--- Testo ---

«Ogni uomo, ogni popolo, ogni città ha la propria memoria, la propria storia, la propria responsabilità». Parole di Norberto Bobbio che riassumono i giorni che ha vissuto Alba, prima in occasione dei trent’anni dall’alluvione del 1994 affrontata dall’allora sindaco Enzo Demaria, poi durante il 75° anniversario della Medaglia d’Oro al Valor Militare. Due eventi distinti nel tempo, ma uniti nella capacità della città e del territorio di risorgere e nel desiderio di onorare i sacrifici che ne hanno plasmato l’identità. Con diverse iniziative, Alba ha reso omaggio al passato, ma con uno sguardo carico di speranza verso il futuro. Non a caso le celebrazioni della Medaglia d’Oro al Valor Militare si sono aperte con un incontro per gli studenti, nel Teatro Sociale “G. Busca”, in cui Paolo Borgna, presidente dell’Istituto Storico della Resistenza, ha tenuto una lezione sul valore della Resistenza: sono stati 204 i caduti ad Alba, la metà nativi dell’Albese.
Una settimana di emozioni, di silenzi, di consapevolezza, di storie, di ricordi. Tra i momenti più toccanti, la lettura della storica lettera del 1945 di Teodoro Bubbio, con cui Alba richiedeva il riconoscimento della Medaglia d’Oro al Valor Militare. Cinque ex sindaci – Ettore Paganelli, Tomaso Zanoletti, Giuseppe Rossetto, Maurizio Marello e Carlo Bo – e l’attuale primo cittadino Alberto Gatto si sono alternati nella lettura, come a simboleggiare una staffetta di valori e di impegno civico che supera il tempo e le singole amministrazioni. Ognuno degli interpreti ha scelto sguardi e parole diverse per raccontare il passato che lega tutti e che quindi diventa seme di futuro. Ettore Paganelli, sindaco dal 1963 al 1970, si è soffermato sul ruolo profondo che la Medaglia ha avuto durante il suo mandato e quelli successivi. «La Medaglia è sempre stata lì, un simbolo che tenevamo tutti nel cuore e nella mente, una guida che ci ricordava chi eravamo e cosa dovevamo fare». Le sue parole sono semplici e convinte: «Alba stava ancora cercando di rialzarsi dalle difficoltà della guerra e del dopoguerra, e la Medaglia ci ha dato forza e responsabilità, spingendoci a fare di più e a rendere questa città un luogo di cui essere fieri. Nei miei anni come sindaco, era un richiamo costante: dovevamo lavorare per costruire una città che rispettasse i valori di chi ha dato tutto per Alba». Con affetto, Paganelli ricorda i suoi colleghi, passati e presenti, per il contributo che hanno dato alla crescita della città: «Ogni volta che vedo la Medaglia, penso a coloro che ci hanno preceduto, a chi ha lottato per la libertà. È una memoria che non svanisce e che ci ispira ancora oggi, spronandoci a fare sempre di più».

---

Elenca gli ex sindaci di Alba che, secondo il testo, si sono alternati nella lettura della lettera del 1945.

--- Voci estratte ---

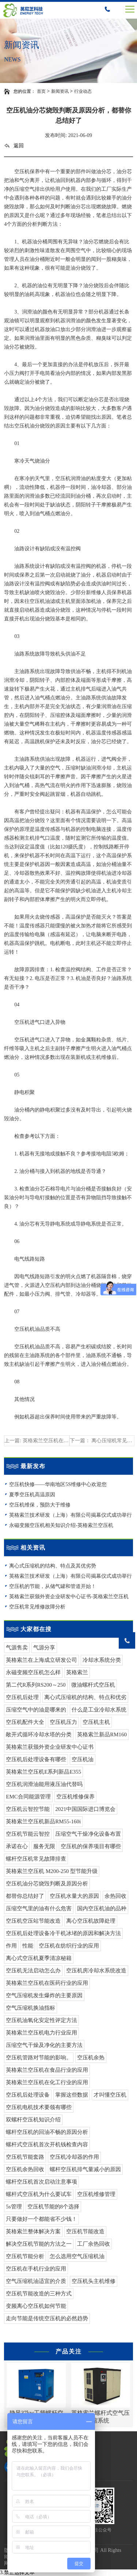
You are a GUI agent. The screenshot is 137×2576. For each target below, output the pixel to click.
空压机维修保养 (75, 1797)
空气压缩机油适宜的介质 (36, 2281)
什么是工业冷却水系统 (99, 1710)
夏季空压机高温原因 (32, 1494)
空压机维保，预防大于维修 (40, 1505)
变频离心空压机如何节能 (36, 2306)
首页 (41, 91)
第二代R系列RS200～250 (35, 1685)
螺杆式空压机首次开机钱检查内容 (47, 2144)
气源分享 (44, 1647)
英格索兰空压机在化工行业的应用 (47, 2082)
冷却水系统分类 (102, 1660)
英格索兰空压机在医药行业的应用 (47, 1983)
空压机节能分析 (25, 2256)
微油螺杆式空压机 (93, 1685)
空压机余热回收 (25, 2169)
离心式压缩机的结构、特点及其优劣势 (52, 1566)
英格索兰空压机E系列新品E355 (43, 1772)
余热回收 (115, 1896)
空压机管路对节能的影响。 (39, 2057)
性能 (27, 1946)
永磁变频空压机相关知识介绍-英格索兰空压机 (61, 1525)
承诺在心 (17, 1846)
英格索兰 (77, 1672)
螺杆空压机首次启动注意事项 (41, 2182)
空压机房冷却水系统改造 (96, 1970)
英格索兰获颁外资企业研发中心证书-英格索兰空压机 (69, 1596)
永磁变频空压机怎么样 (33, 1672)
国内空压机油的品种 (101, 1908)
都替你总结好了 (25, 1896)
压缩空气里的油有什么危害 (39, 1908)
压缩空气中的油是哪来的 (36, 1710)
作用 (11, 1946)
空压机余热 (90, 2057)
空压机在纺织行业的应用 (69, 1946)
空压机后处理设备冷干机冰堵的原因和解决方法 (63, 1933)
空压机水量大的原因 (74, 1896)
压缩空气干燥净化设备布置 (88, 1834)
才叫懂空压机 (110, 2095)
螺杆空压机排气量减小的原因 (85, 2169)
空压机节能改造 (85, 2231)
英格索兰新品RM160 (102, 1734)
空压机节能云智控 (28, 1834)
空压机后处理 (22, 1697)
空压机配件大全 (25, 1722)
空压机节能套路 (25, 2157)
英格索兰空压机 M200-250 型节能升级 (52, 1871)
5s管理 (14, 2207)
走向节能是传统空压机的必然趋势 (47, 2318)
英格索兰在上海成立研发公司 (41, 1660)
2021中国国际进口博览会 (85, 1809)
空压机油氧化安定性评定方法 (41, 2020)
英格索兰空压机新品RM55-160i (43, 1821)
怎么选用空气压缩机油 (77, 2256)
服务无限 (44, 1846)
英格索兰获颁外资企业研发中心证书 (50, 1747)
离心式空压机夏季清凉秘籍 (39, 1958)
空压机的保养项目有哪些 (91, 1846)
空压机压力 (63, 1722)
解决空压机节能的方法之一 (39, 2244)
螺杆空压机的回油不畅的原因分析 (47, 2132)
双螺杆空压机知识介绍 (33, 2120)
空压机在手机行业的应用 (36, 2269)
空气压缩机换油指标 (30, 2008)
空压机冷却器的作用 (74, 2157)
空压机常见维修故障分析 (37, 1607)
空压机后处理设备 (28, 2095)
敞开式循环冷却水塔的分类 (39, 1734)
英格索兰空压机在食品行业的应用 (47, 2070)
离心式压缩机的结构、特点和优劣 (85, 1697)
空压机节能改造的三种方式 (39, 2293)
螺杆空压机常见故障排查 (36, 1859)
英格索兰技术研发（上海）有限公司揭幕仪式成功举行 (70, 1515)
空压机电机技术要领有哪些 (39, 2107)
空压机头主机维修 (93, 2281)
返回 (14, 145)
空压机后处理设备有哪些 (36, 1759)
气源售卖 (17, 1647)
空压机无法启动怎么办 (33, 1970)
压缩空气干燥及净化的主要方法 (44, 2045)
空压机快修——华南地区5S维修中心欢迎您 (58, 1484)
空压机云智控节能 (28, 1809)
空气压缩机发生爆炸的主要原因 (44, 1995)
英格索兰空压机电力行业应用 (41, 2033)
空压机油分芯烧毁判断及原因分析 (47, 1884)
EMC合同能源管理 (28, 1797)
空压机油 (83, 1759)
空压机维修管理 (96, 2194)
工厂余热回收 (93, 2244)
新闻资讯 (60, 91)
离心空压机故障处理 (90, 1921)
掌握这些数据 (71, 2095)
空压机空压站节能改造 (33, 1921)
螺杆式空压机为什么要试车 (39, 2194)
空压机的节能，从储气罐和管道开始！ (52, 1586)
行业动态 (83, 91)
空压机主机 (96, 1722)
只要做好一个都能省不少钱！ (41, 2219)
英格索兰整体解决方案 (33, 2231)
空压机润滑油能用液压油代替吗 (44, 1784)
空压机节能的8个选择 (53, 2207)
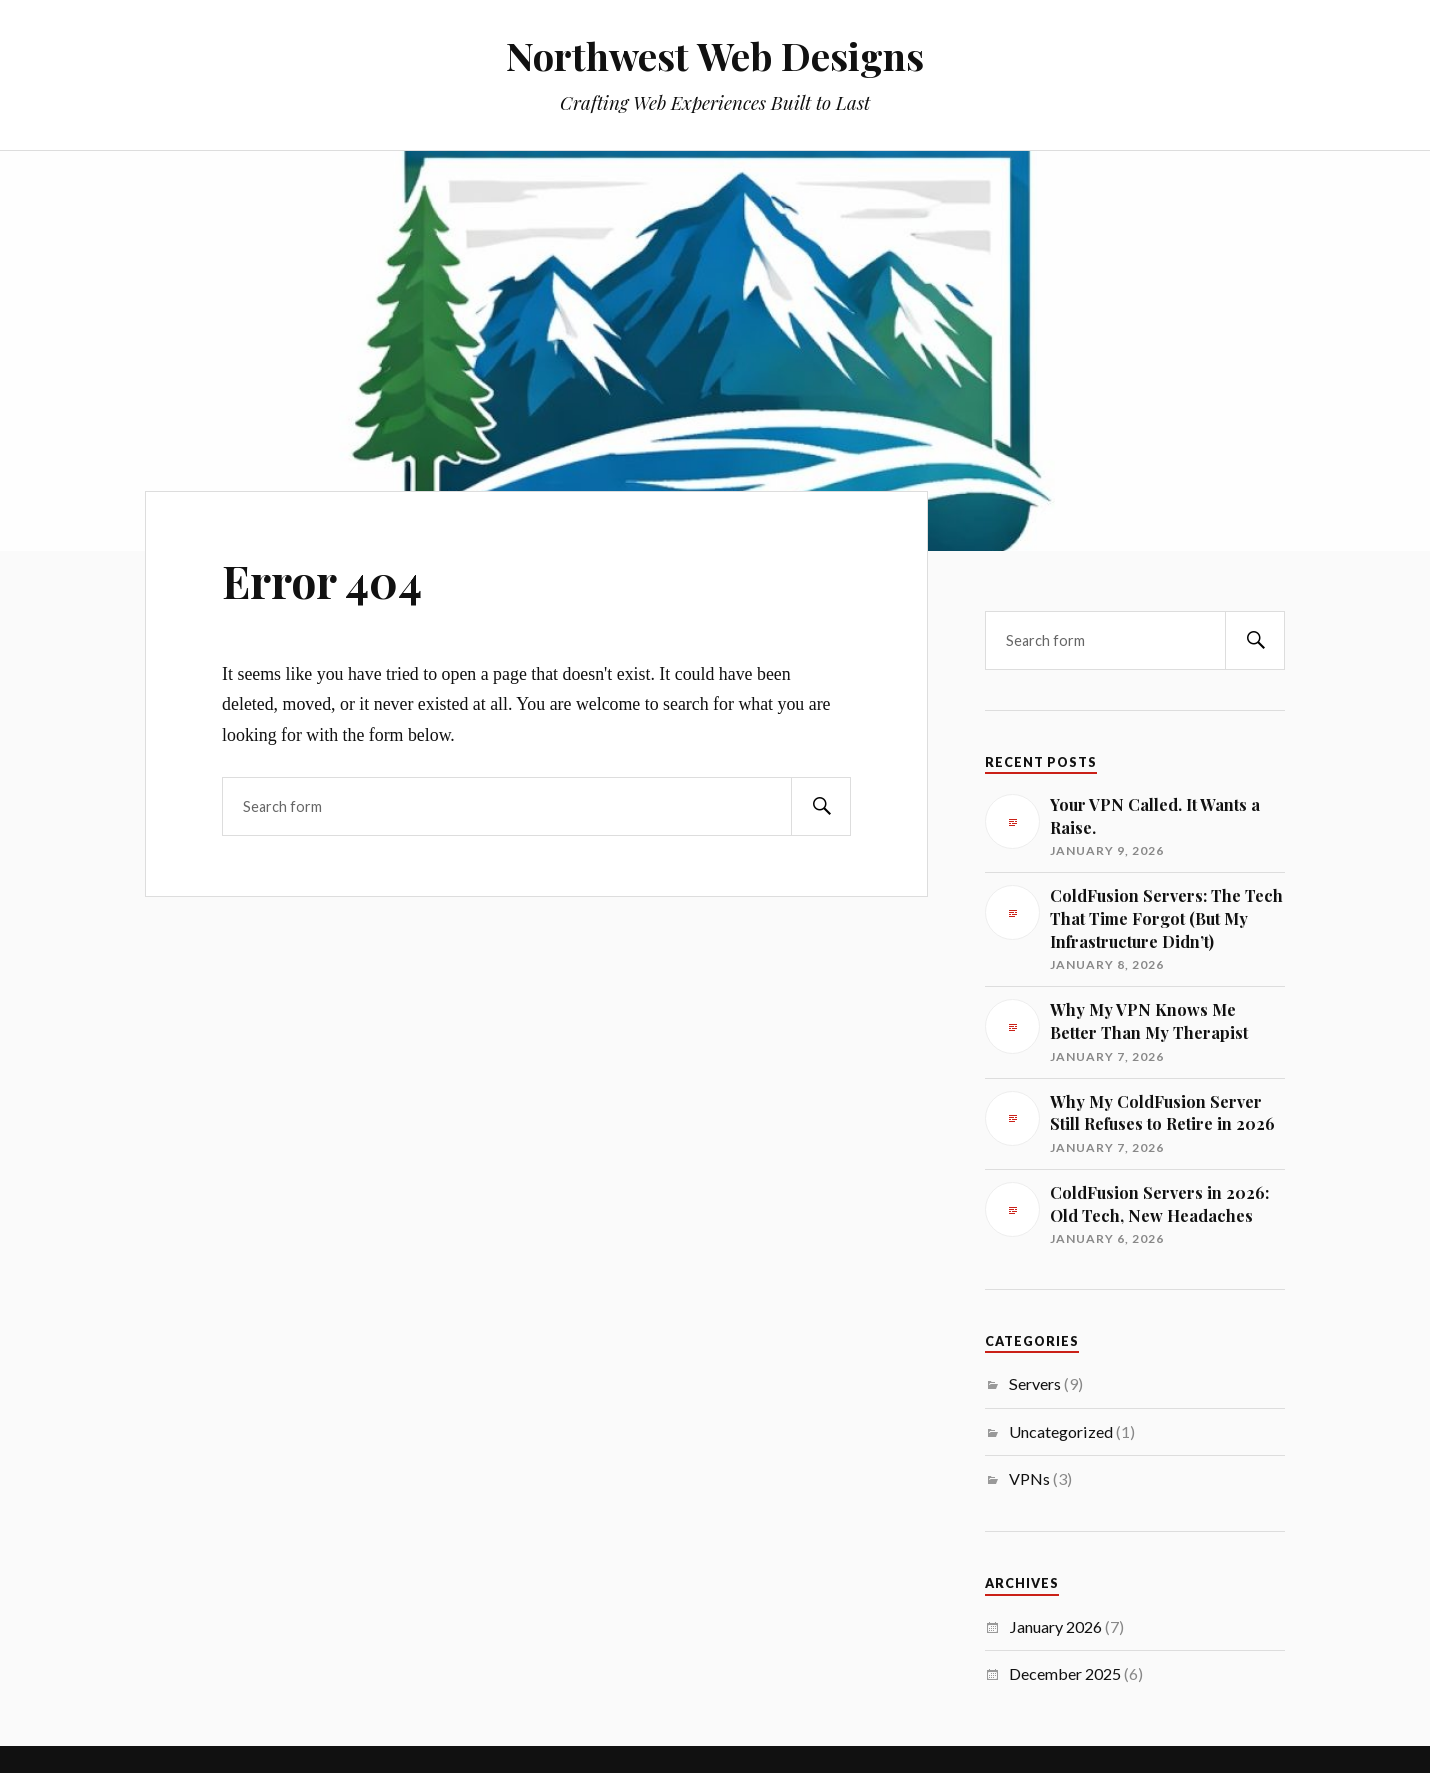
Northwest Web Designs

---

▸ **Risultato**
Ettore Paganelli
Tomaso Zanoletti
Giuseppe Rossetto
Maurizio Marello
Carlo Bo